= Eau (trigraph) =

Trigraph

Eau is a trigraph which occurs in some languages that use the Latin script, such as French and English.

==French==
In Modern French, eau is pronounced //o// and often appears at the end of a word. Generally, eau alternates with e in another form of a word, for example, the feminine of chameau (camel) is chamelle. There are three main ways of spelling //o//: o, au, and eau, out of which eau is by far the rarest.

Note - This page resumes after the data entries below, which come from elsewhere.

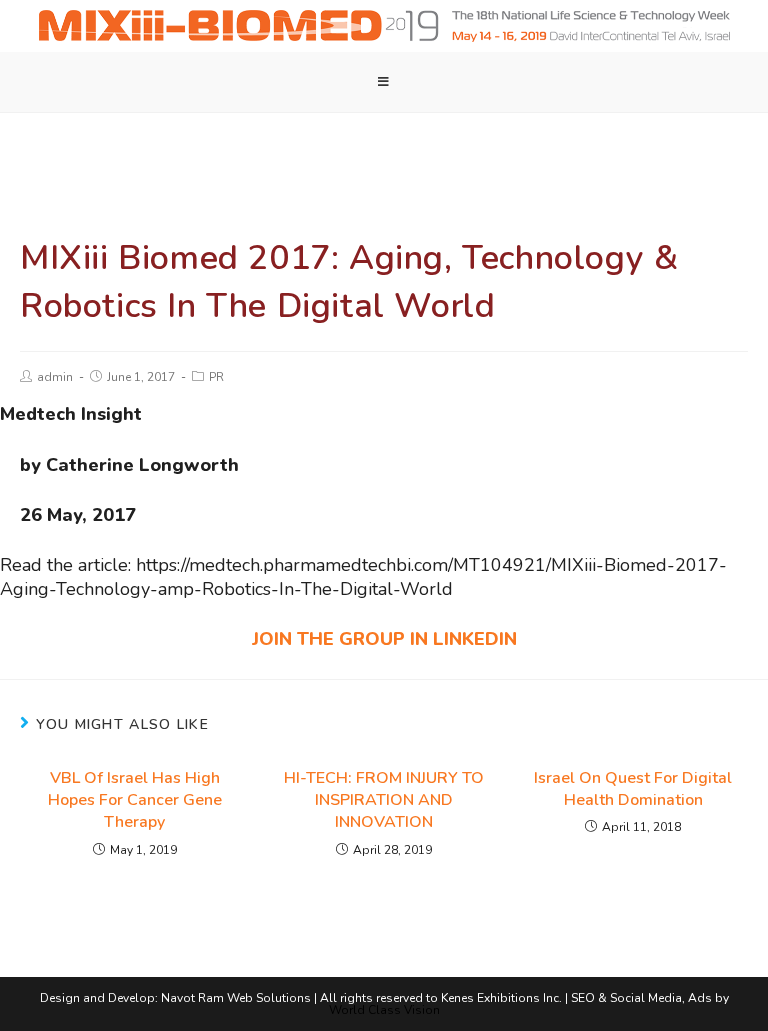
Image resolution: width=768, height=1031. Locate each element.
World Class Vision (384, 1010)
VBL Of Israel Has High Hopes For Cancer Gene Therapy (135, 800)
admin (55, 377)
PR (216, 377)
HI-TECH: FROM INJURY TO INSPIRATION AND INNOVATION (384, 800)
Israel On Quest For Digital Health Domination (633, 789)
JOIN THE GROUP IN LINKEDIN (384, 639)
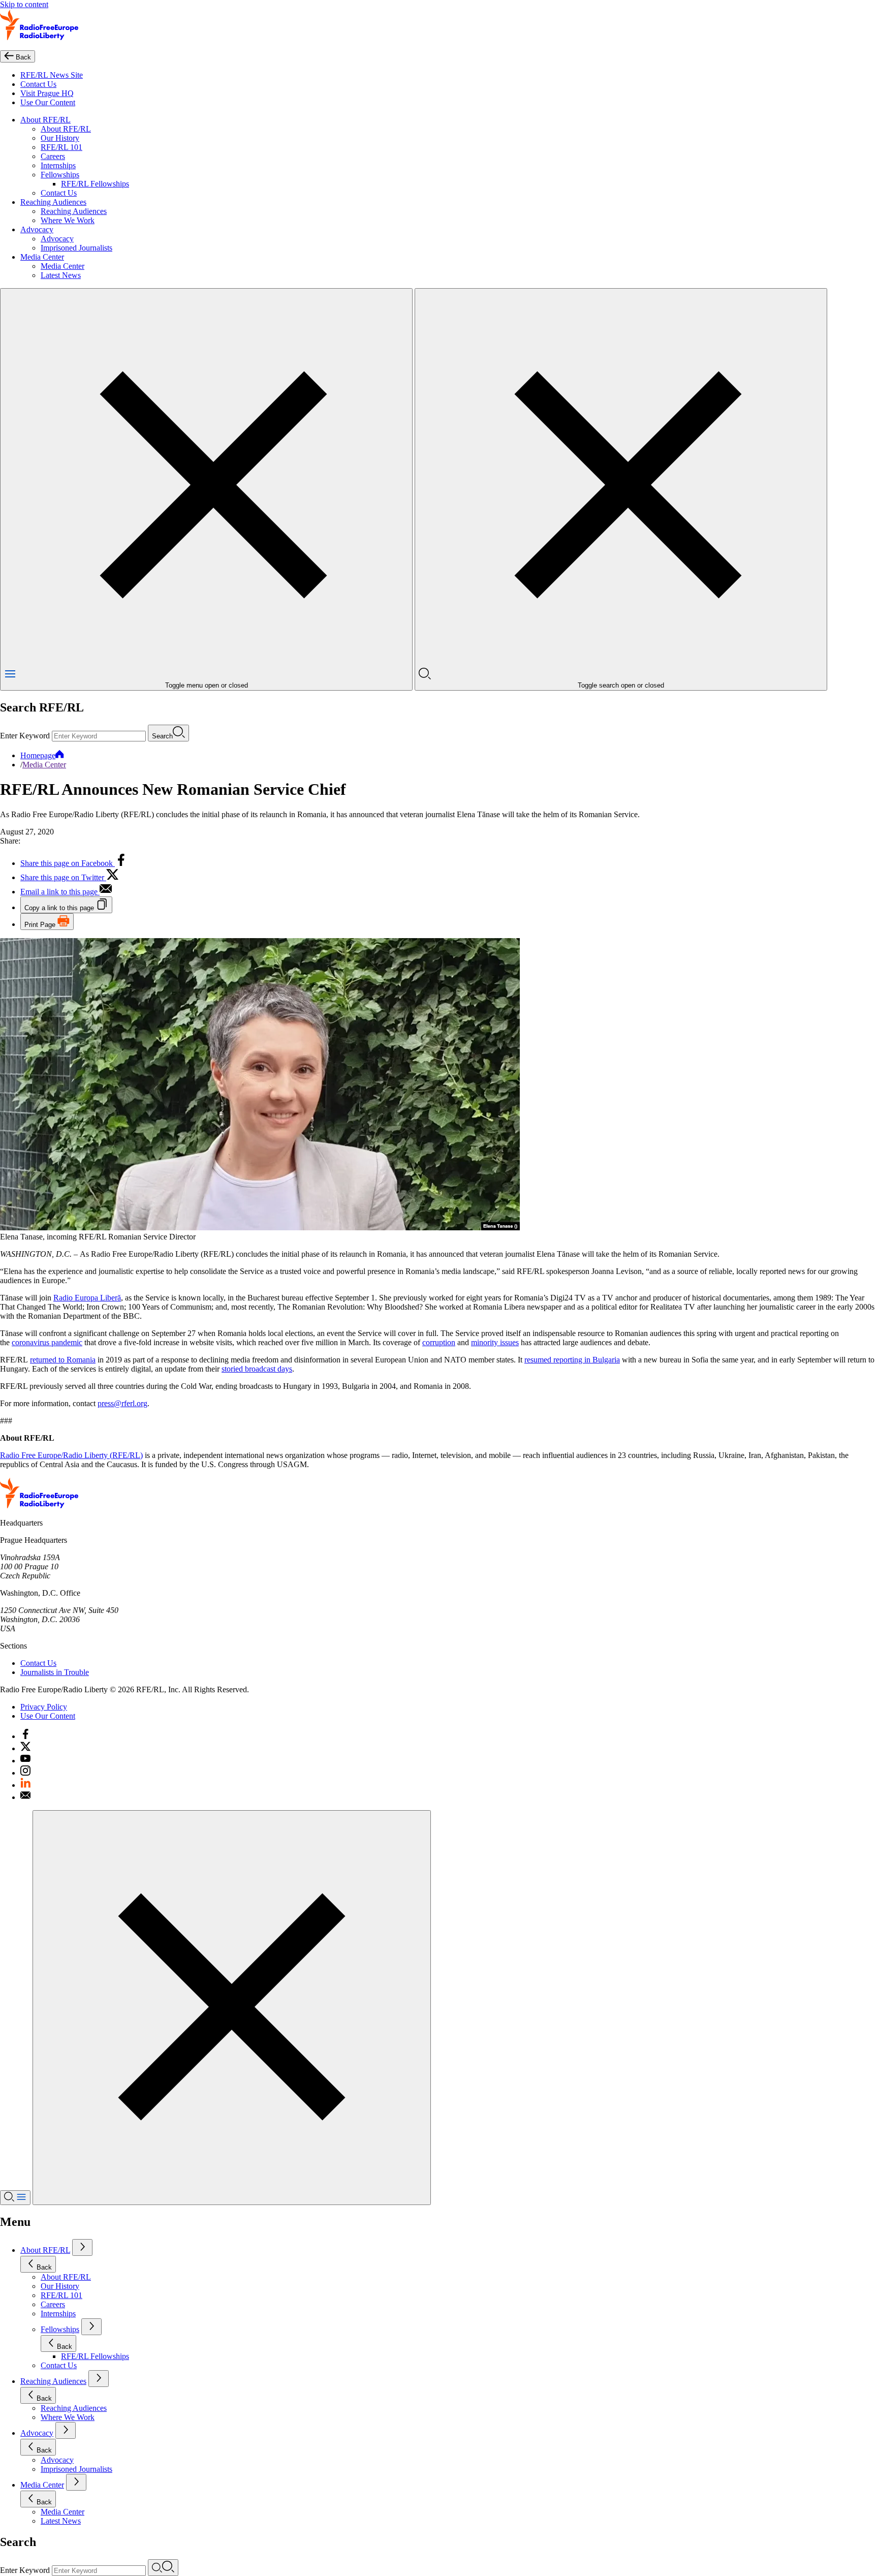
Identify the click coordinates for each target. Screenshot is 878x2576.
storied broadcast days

In Old French, eau represented a triphthong, probably pronounced /[e̯aɯ̯]/ (or /[ə̯aɯ̯]/). This triphthong originated from the Proto-French diphthong /[ɛɯ̯]/, which had formed from the sequence of e and l, where L had vocalized. In the 12th and 13th centuries, both iau and eau were used (/[i̯aɯ̯]/ was probably a variant pronunciation), but eau soon became the standard spelling. Eau is also a word in French.

==English==
In English, eau only exists in words borrowed from French, and so is pronounced similarly in almost all cases (like in plateau, bureau). Exceptions include beauty and words derived from it, where it is pronounced //juː//, bureaucrat where it is pronounced //ə//, bureaucracy where it is pronounced //ɒ//, and (in some contexts) the proper names Beaulieu and Beauchamp (as //juː// and //iː//, respectively).